Stored data:
------------------------------------

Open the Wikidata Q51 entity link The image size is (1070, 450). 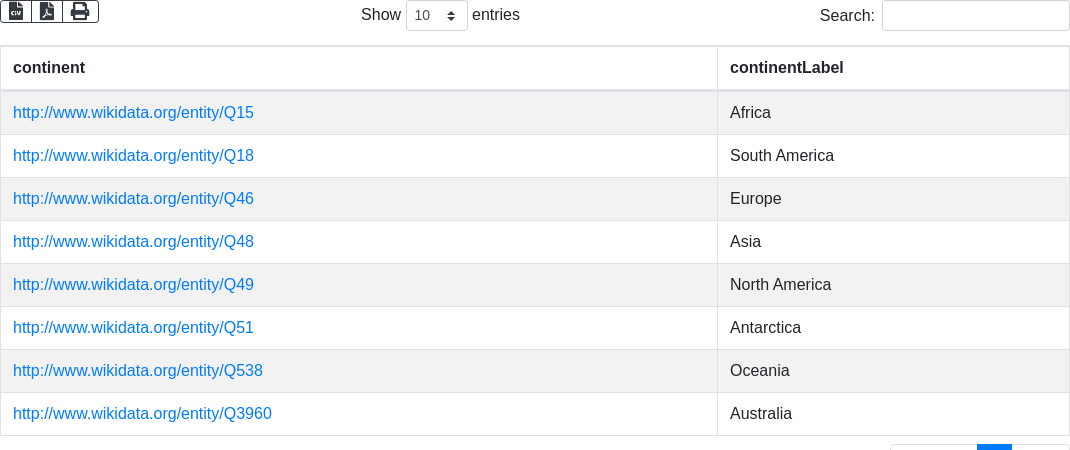click(133, 328)
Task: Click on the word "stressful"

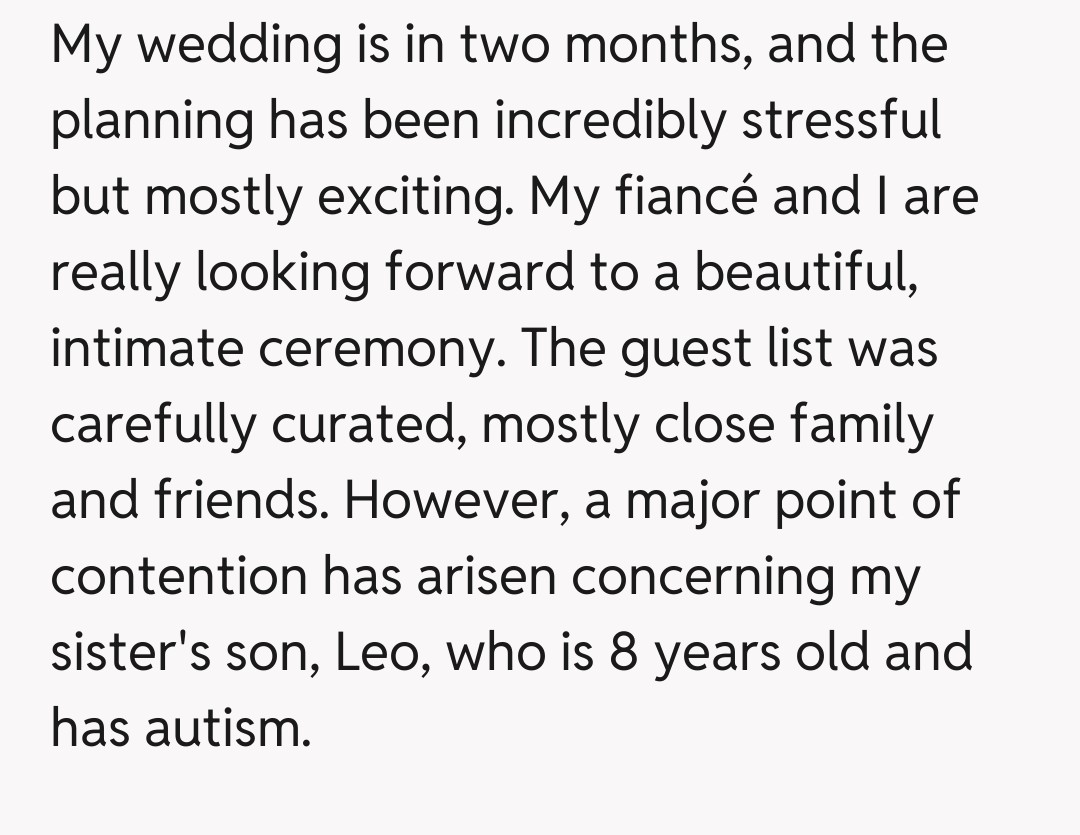Action: [x=841, y=121]
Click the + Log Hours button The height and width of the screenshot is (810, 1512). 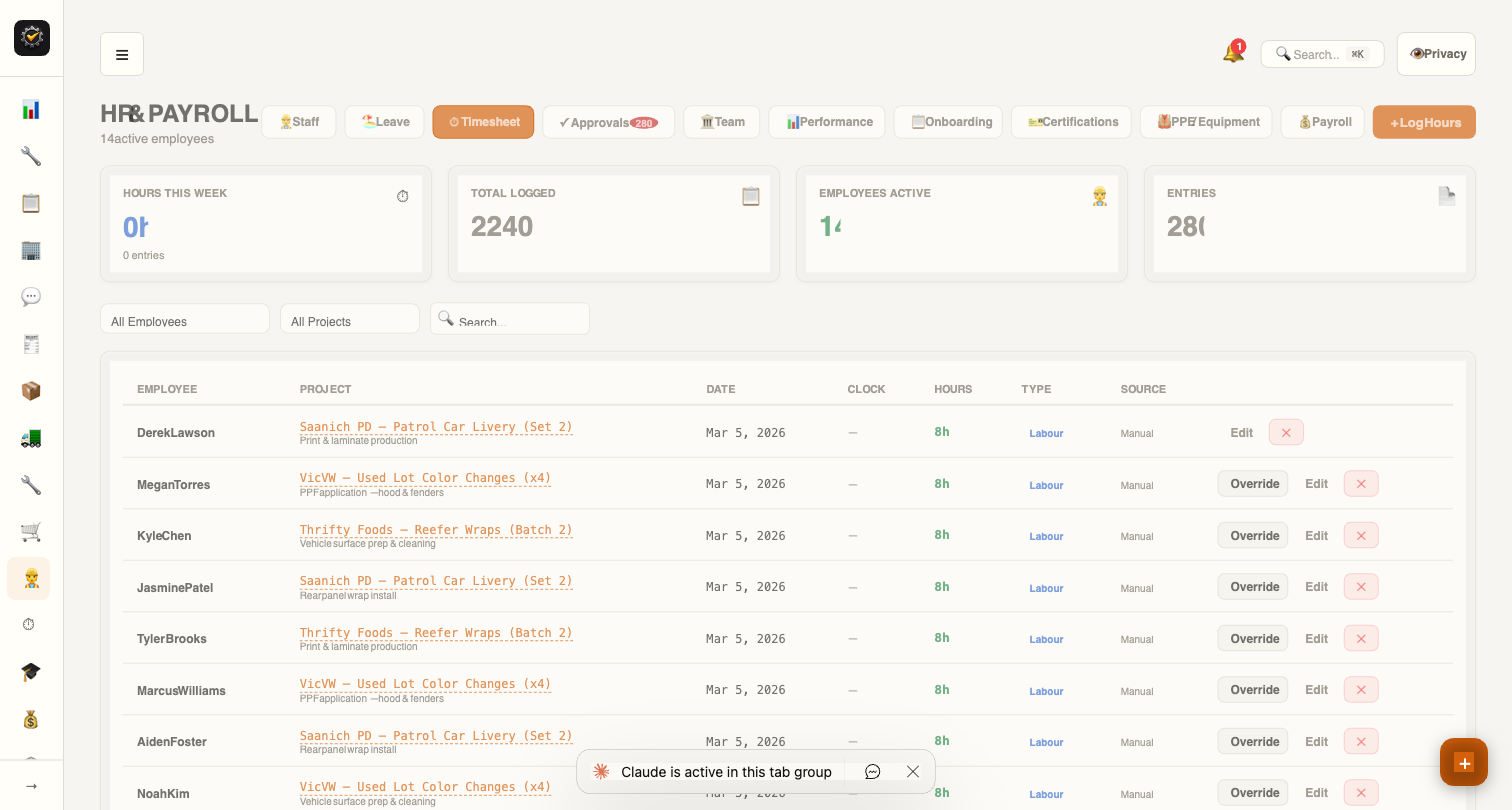[1424, 121]
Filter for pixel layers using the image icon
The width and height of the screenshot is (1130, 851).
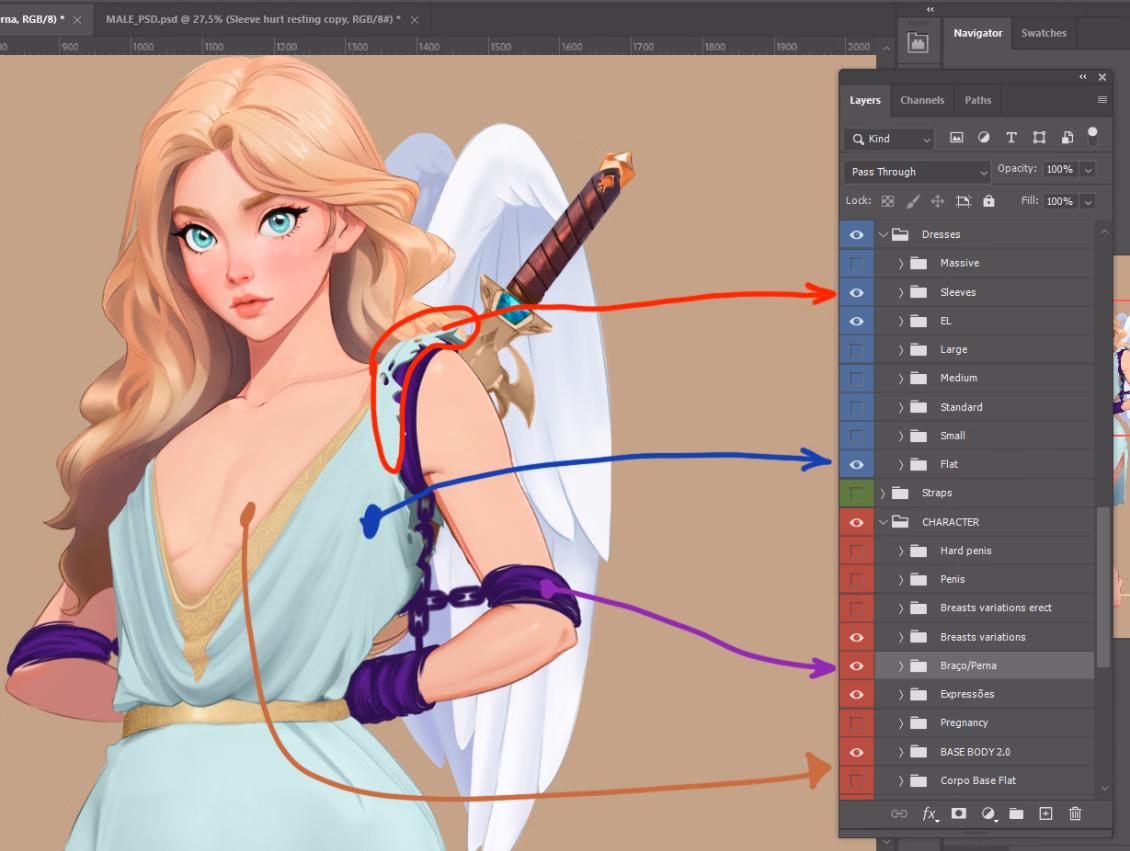tap(956, 138)
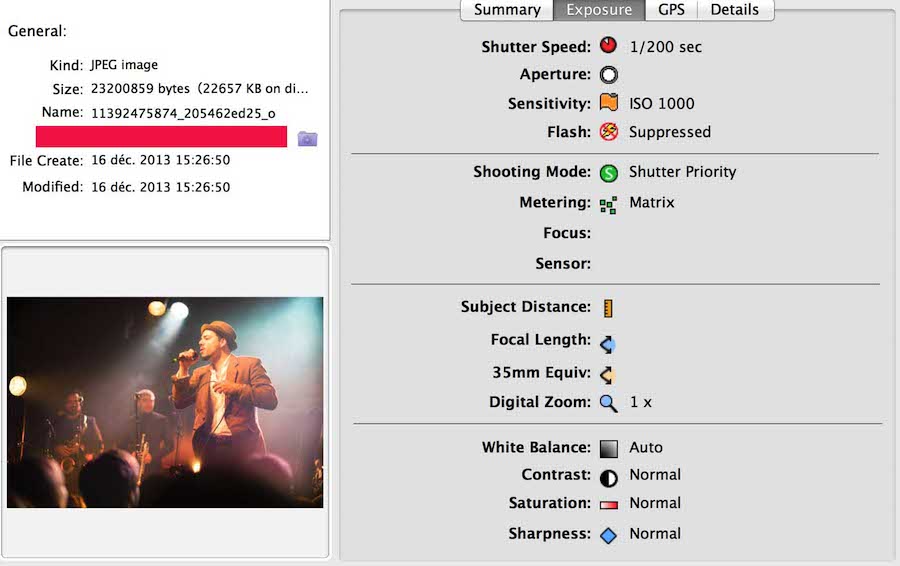
Task: Switch to the Details tab
Action: click(x=734, y=10)
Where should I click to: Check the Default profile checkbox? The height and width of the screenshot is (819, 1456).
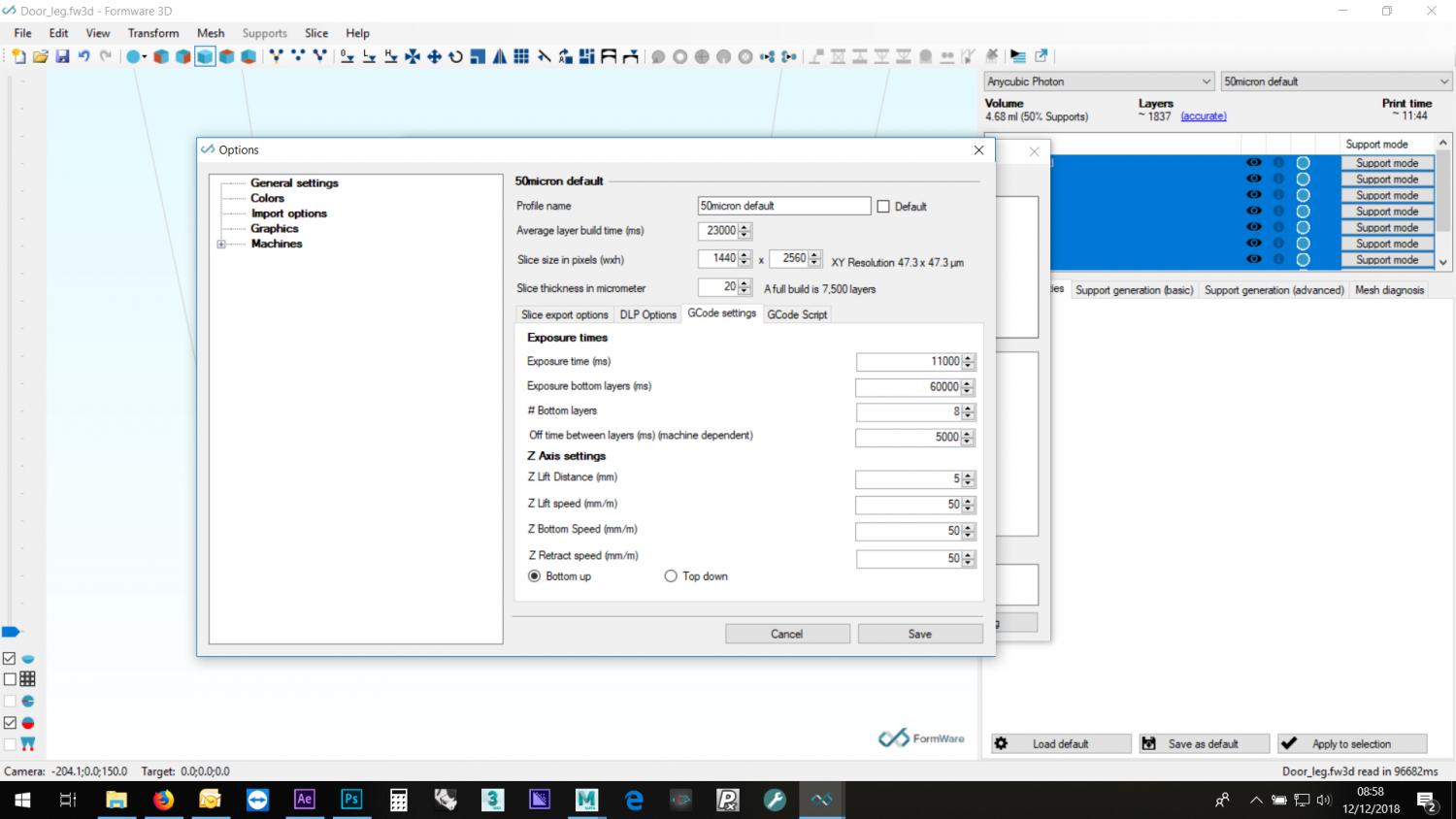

------------------------------------

Produce an exact copy of only those lines that run from the line with "The width and" to the final line of the records, including both; exclude images.

Task answer:
The width and height of the screenshot is (1130, 851).
tap(956, 138)
Task: Switch to the Details tab
Action: click(x=734, y=10)
Where should I click to: Check the Default profile checkbox? The height and width of the screenshot is (819, 1456).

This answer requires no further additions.